This column would like to apologise for being too polite about the Stormont Executive during the Covid pandemic.
Although highly critical of the government (apart from Robin Swann), the column used words and phrases such as “Stormont’s consistent failure”, “cannot adequately protect the lives of our citizens” and “maladministration”.
I realise now that those expressions were unbecoming. As the ongoing Covid inquiry has shown, a more colourful description lies in those immortal words of the Chief Medical Officer, Dr Michael McBride: “dysfunctional b*****ds” (again, not counting Robin Swann).
His words, and the associated information from the Covid inquiry, should come as no surprise to anyone. While Boris Johnson partied during Covid in Downing Street, Sinn Féin and the DUP political-partied in Stormont. Johnson has gone. Sinn Féin and the DUP are still there.
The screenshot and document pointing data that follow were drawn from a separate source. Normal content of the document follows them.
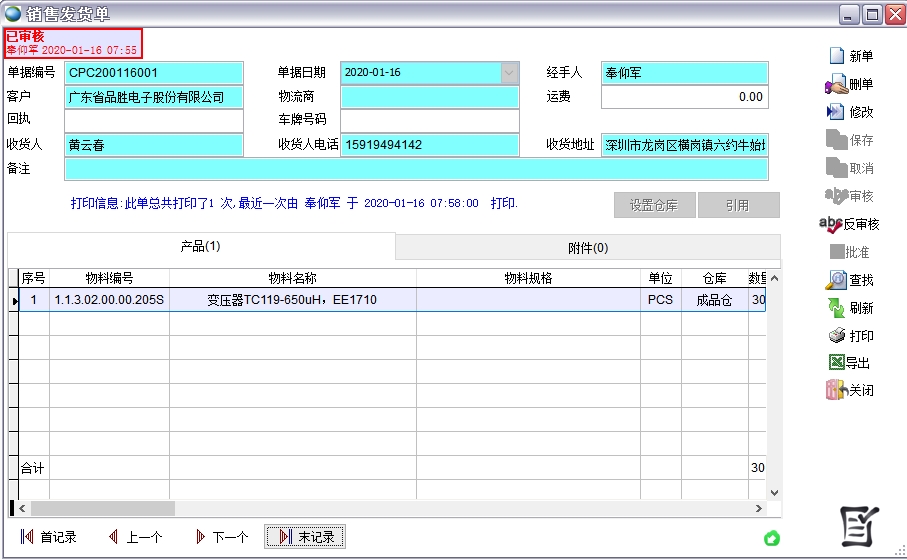
Task: Print the delivery note with 打印
Action: [x=836, y=336]
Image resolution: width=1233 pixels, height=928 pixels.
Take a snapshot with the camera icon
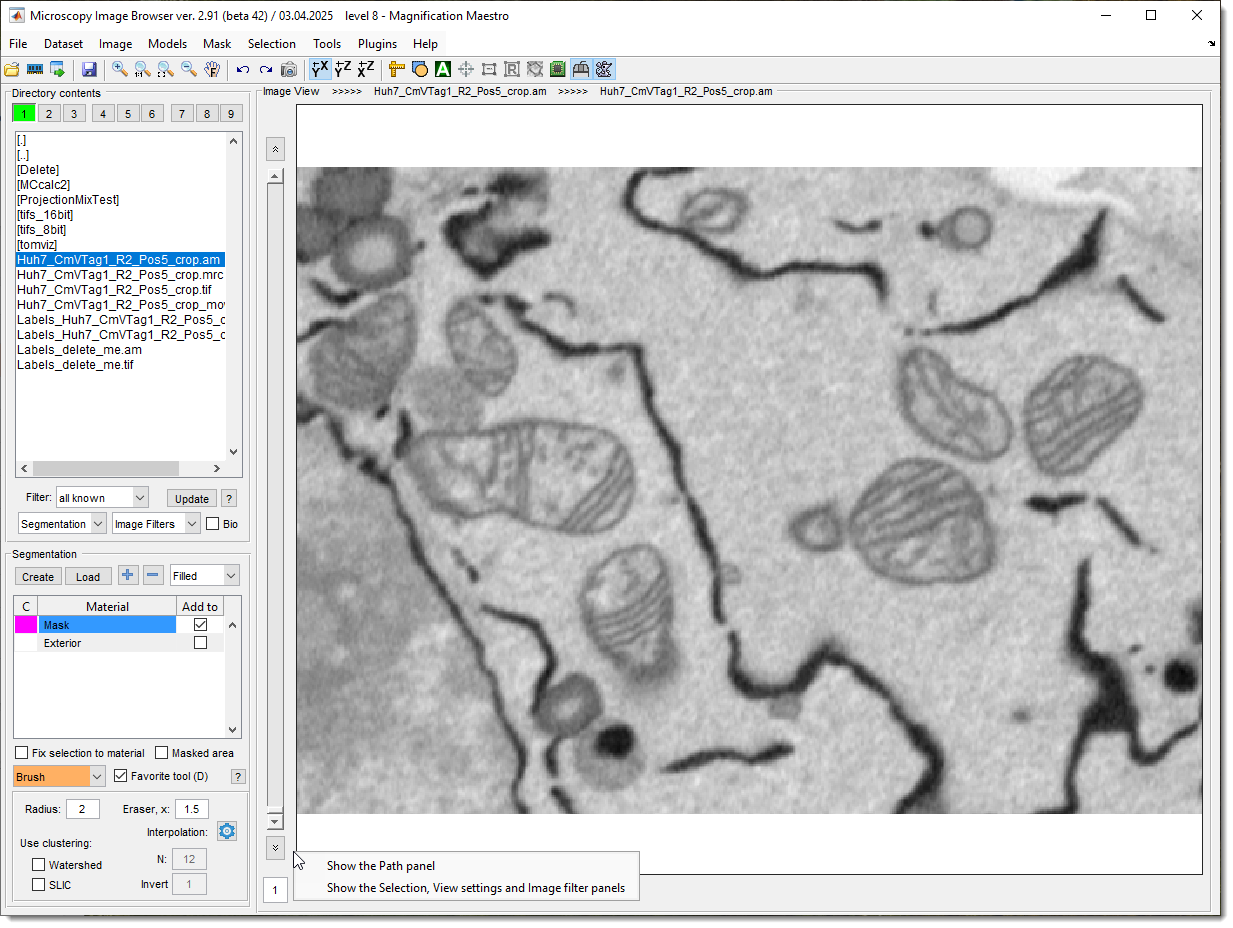[x=288, y=69]
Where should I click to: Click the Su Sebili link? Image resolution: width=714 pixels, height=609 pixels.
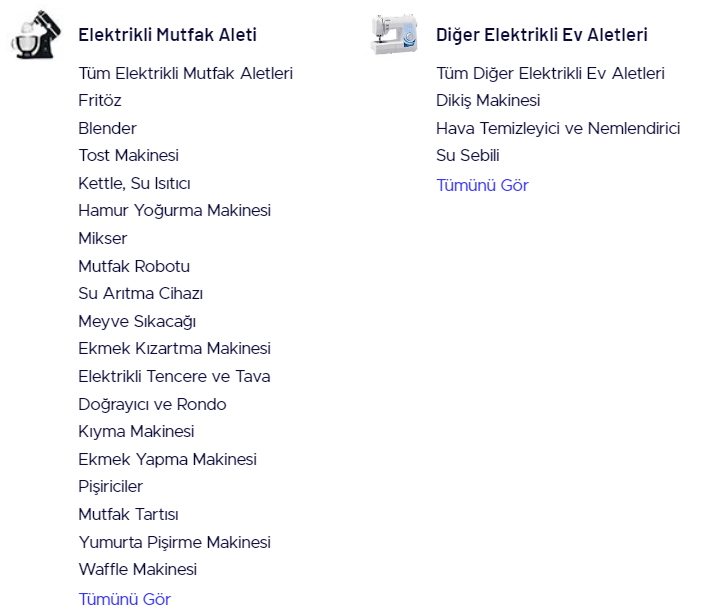coord(467,155)
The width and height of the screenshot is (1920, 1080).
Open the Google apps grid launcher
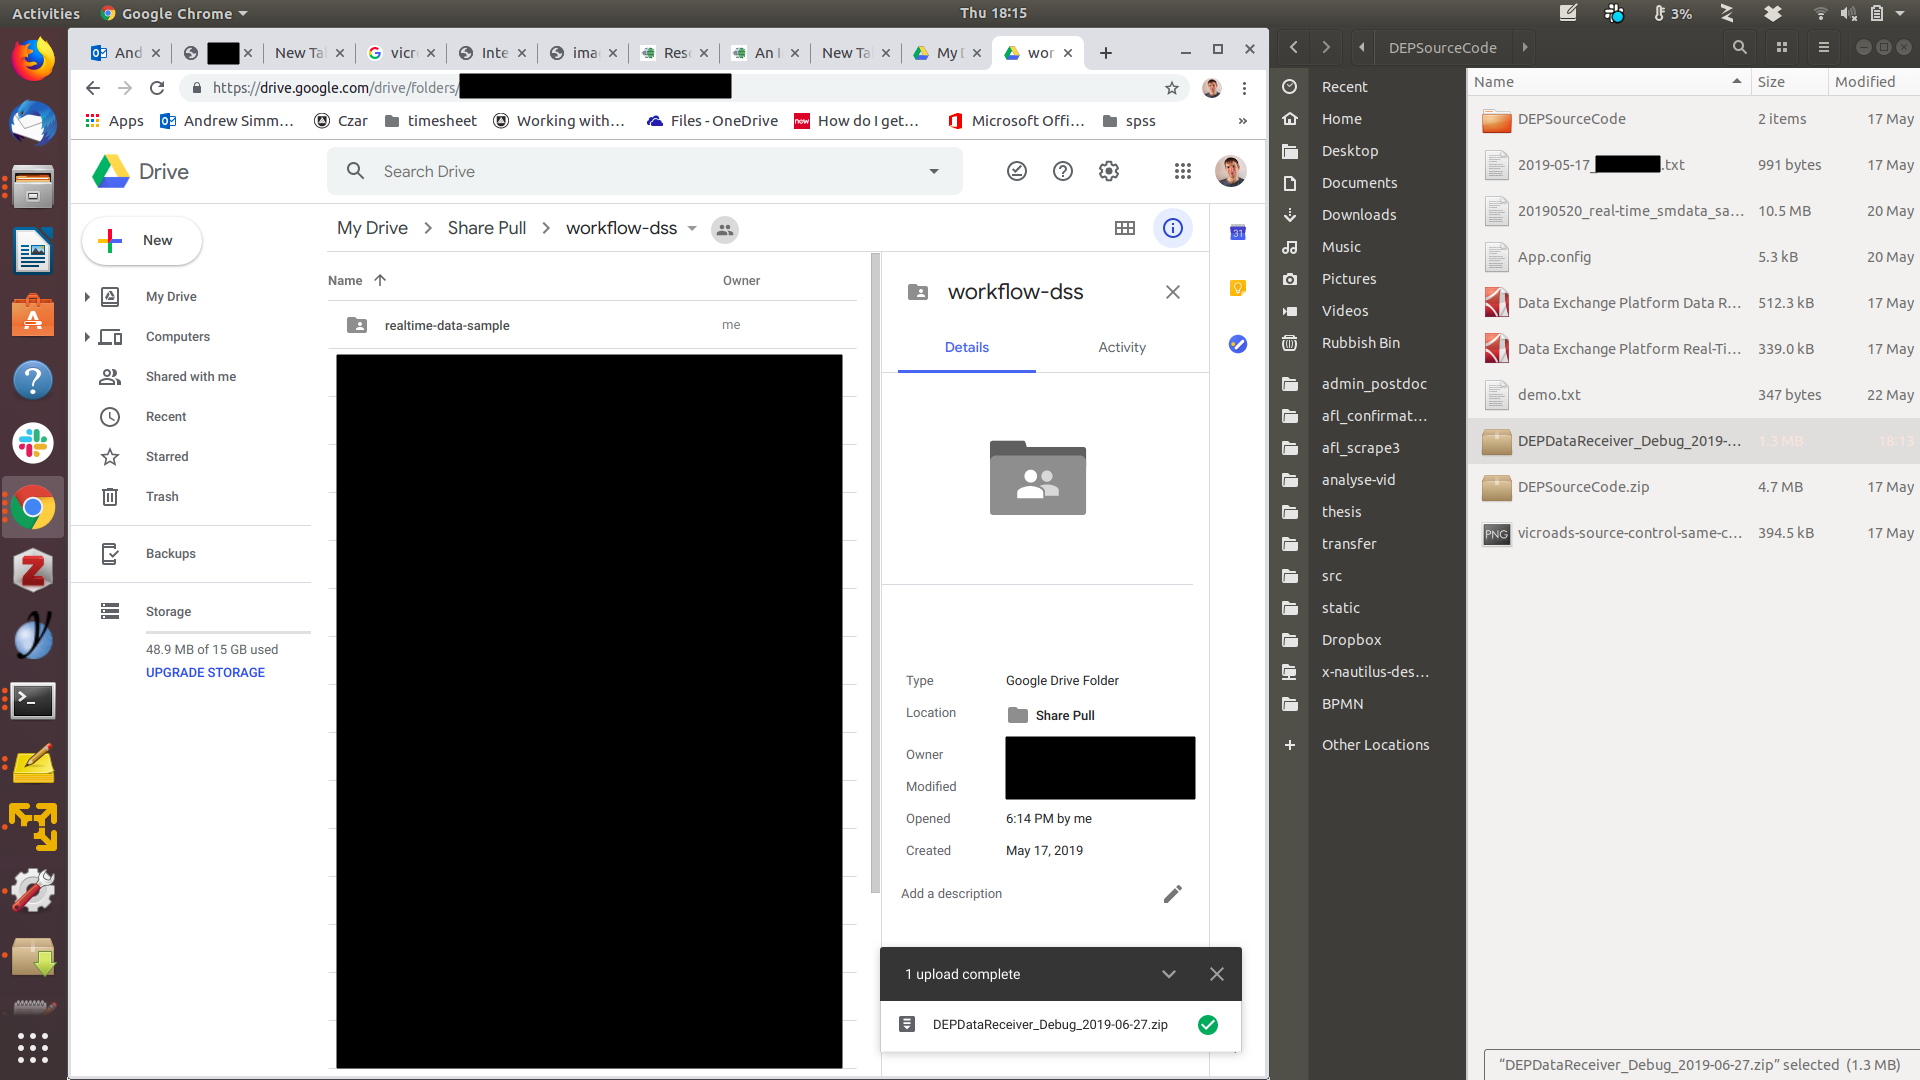click(1182, 171)
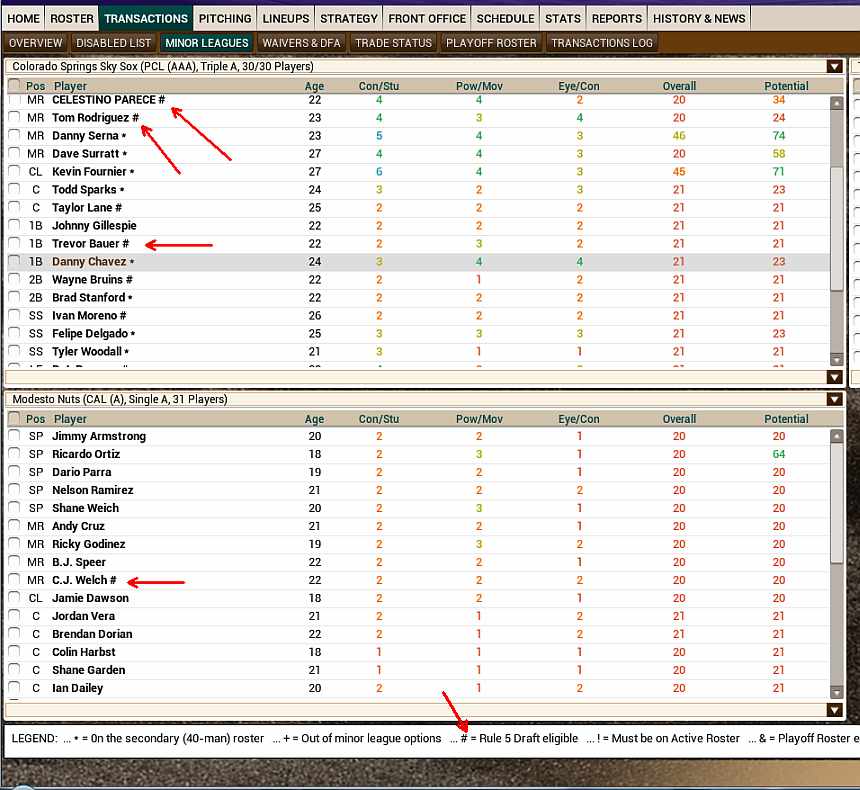Click scroll down arrow in Modesto Nuts list
Screen dimensions: 860x790
point(837,692)
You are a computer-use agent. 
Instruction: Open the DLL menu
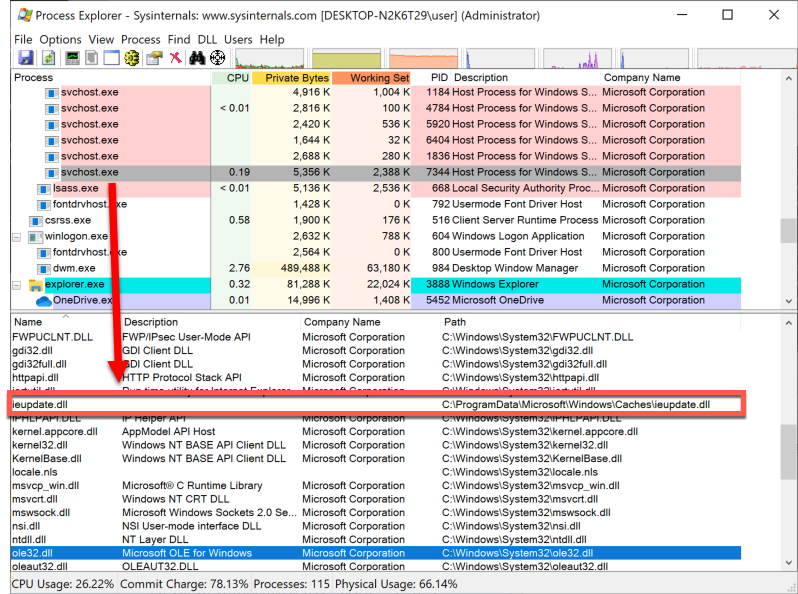point(207,39)
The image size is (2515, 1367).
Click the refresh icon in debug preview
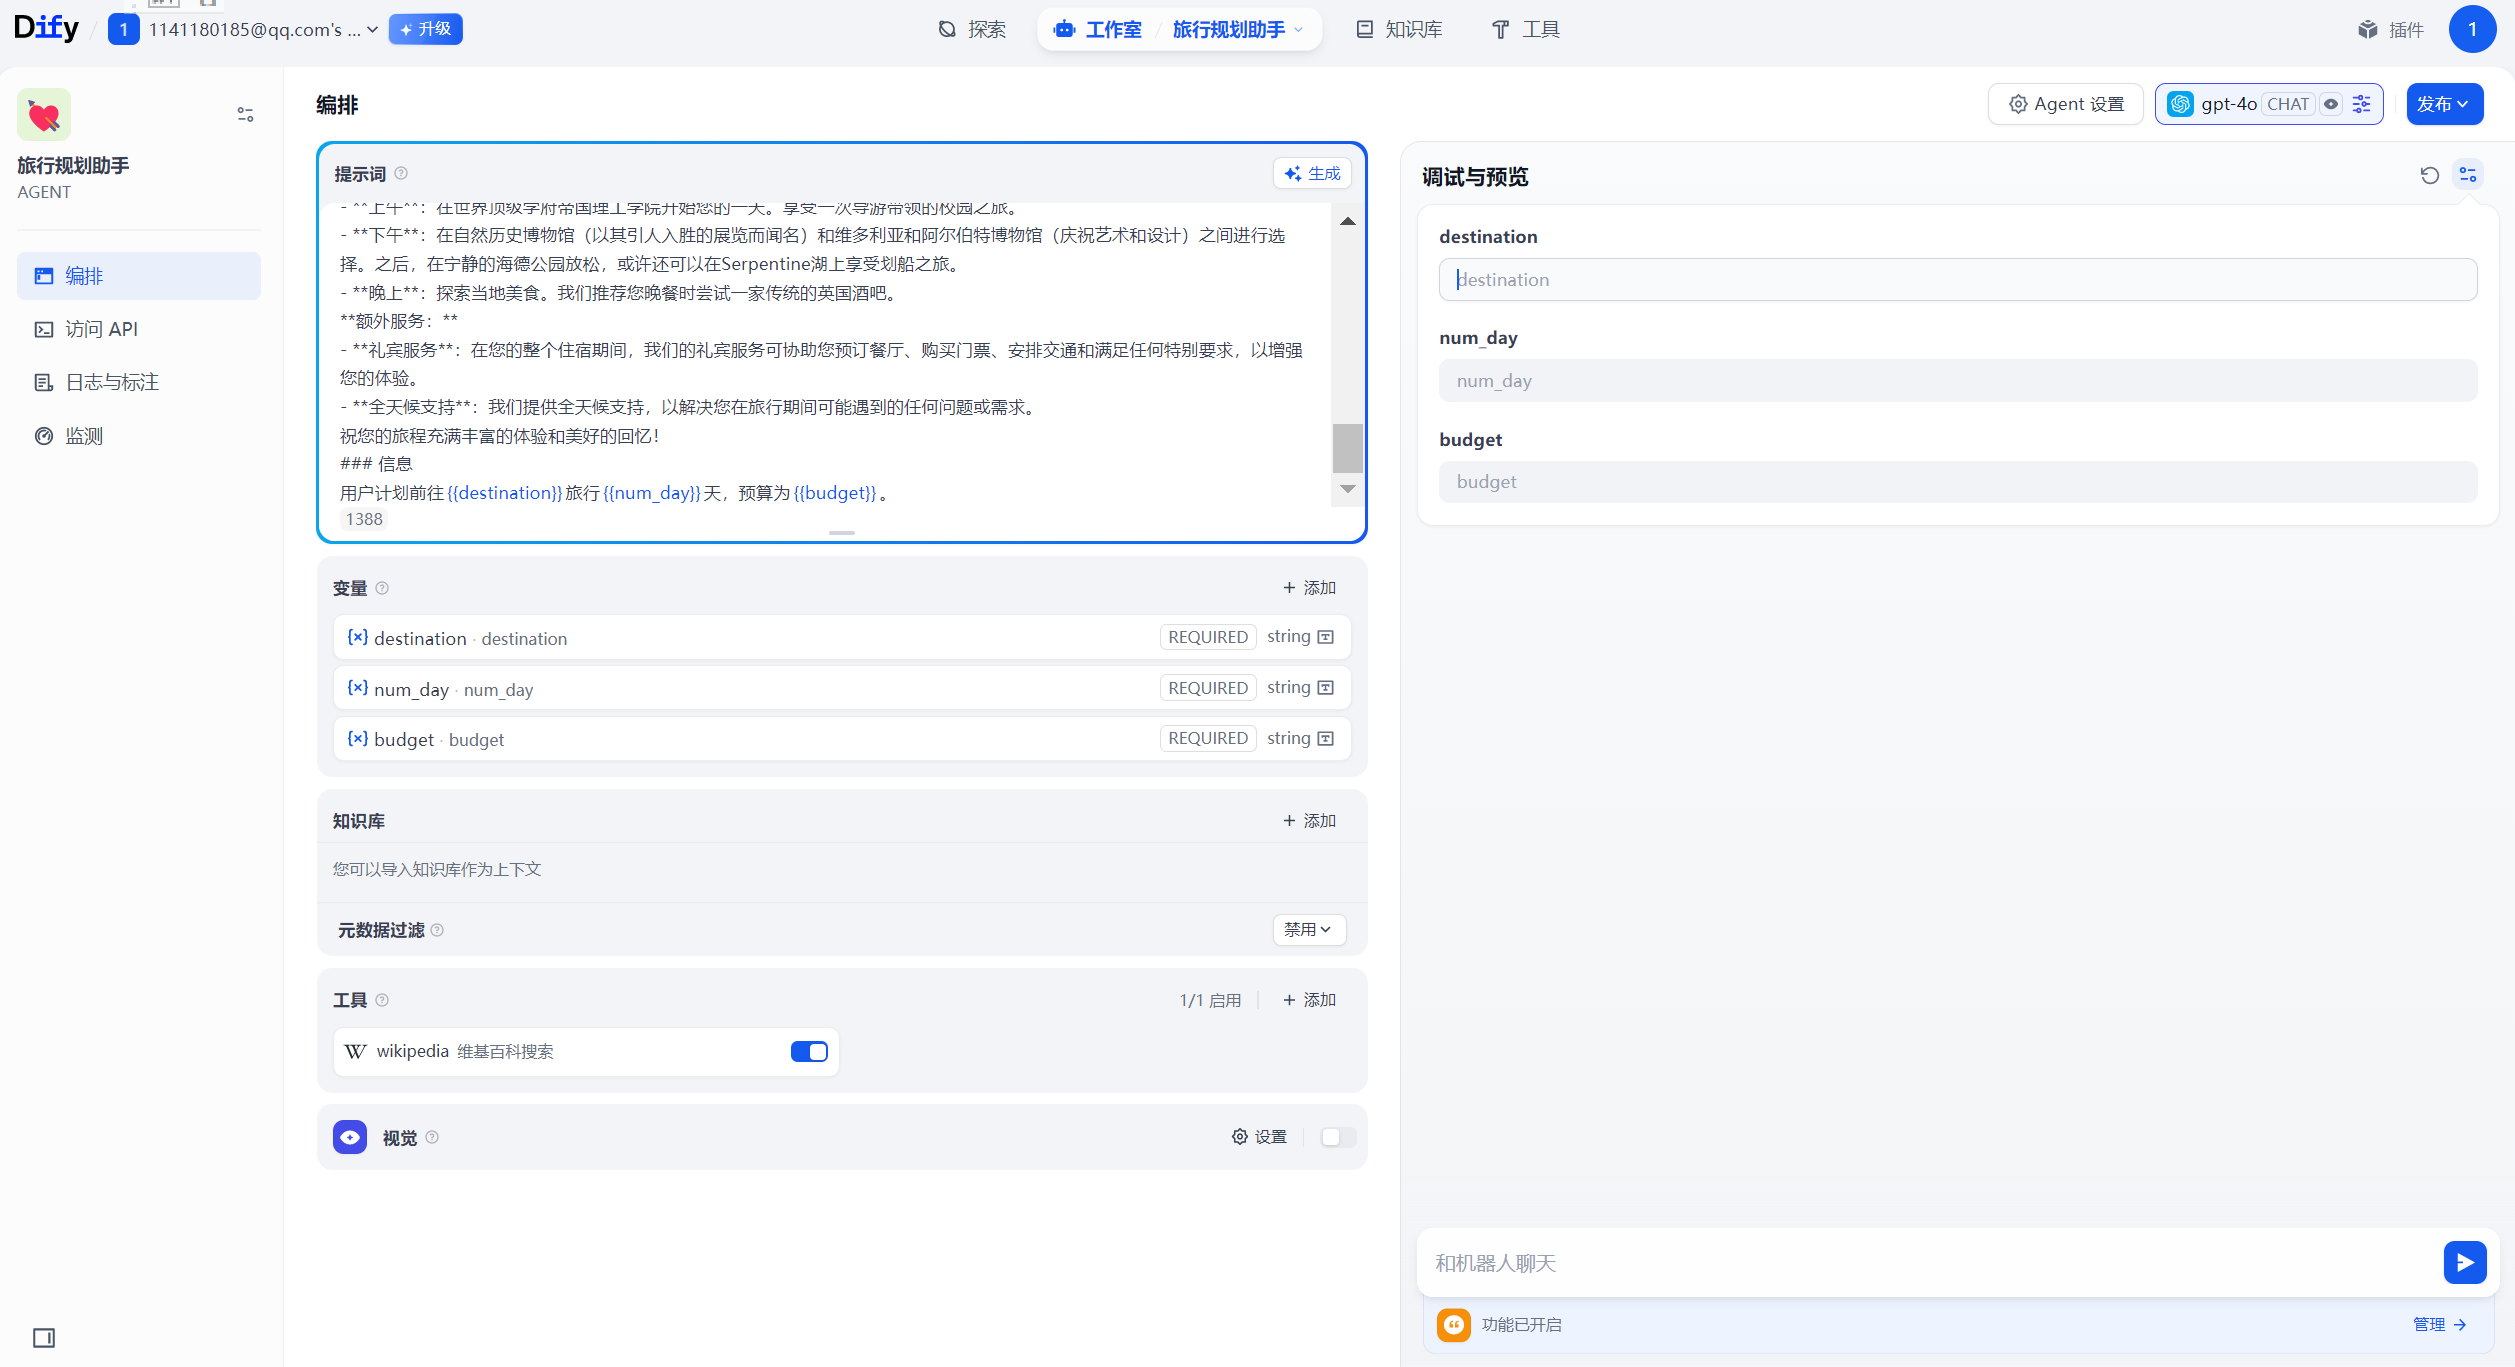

March 2020 was a heart-breaking time for many of us, but by the beginning of May, this column recognised that Stormont’s two main parties were using the pandemic for their own political purposes.
It highlighted Sinn Féin’s attack on Robin Swann (their coalition partner), claiming that it was their job to hold him accountable – with no reference as to who would hold them accountable. The column then reported the party’s claim that the pandemic had brought Irish unity closer. (No, I’m not making this up.)
They wanted to follow Dublin’s policy on Covid, but the DUP supported the British approach, which they called “acting on scientific information”. (That’s “scientific” as in Boris Johnson.)
Oh, and that’s the DUP which rejects science, biblically believing that the earth is 6,000 years old even though people were living along the Bann over 9,000 years ago.
Meanwhile, people died.
Neither party admitted that the health system was in chaos. Michelle O’Neill walked out from the health department in January 2017, when her party claimed it could not support the Executive after the RHI scandal.
The current “first minister for all” became a health minister for no-one and we were left 18 months behind the rest of the UK in our pandemic preparations.
As the summer wore on, the DUP claimed that nationalist areas were more infected than unionist areas. (It was presumably a highly Catholic virus.) Sinn Féin demanded that the border be kept open, but different regulations between north and south on lockdown meant that an open border helped to spread the virus.
And more people died.
By November 2020, I suggested (politely – perhaps too politely) that the two main parties should stay away and let Robin Swann get on with the job because he had not “used the current pandemic to make political capital for his own party, or to score points against political opponents”.
In the same month, the DUP used its veto twice to block proposals from Robin Swann regarding Covid-related restrictions. Meanwhile, the Executive wondered if they could open cafes but not restaurants and debated the difference between them.
And more people died.
The moral of this sad story is that the current Covid inquiry has not revealed anything we did not already know, particularly since the phones of those involved have had their records deleted. The inquiry has merely supported the analysis offered in this column and elsewhere during the pandemic.
It was another shameful episode in Stormont’s long and shameful history. Both the old and the new Stormonts have abused power for political control. The only difference is that one built up the NHS and the other is now knocking it down (and blaming Robin Swann).
So what will happen now? Nothing. Sinn Féin and the DUP will remain in power perpetually and in a few weeks, Stormont will publish more photographs of the First and Deputy First Minister doing lots of jolly things. Stormont has become Hello magazine.
Until we abandon the Good Friday Agreement, nothing will change
The electorate will then, as usual, vote along sectarian lines in the Westminster election. Covid, like RHI, will be history. Until we abandon the Good Friday Agreement, nothing will change.
When the genocidal Khmer Rouge took power in Cambodia, it designated 1975 as Year Zero. This meant that there was no history before that date, so no-one could raise anything from the past.
For Stormont, every year in its performance is Year Zero.
Stormont has no past failures, because it is driven by sectarianism – and that is why the Covid inquiry will make no difference to our failed system of government.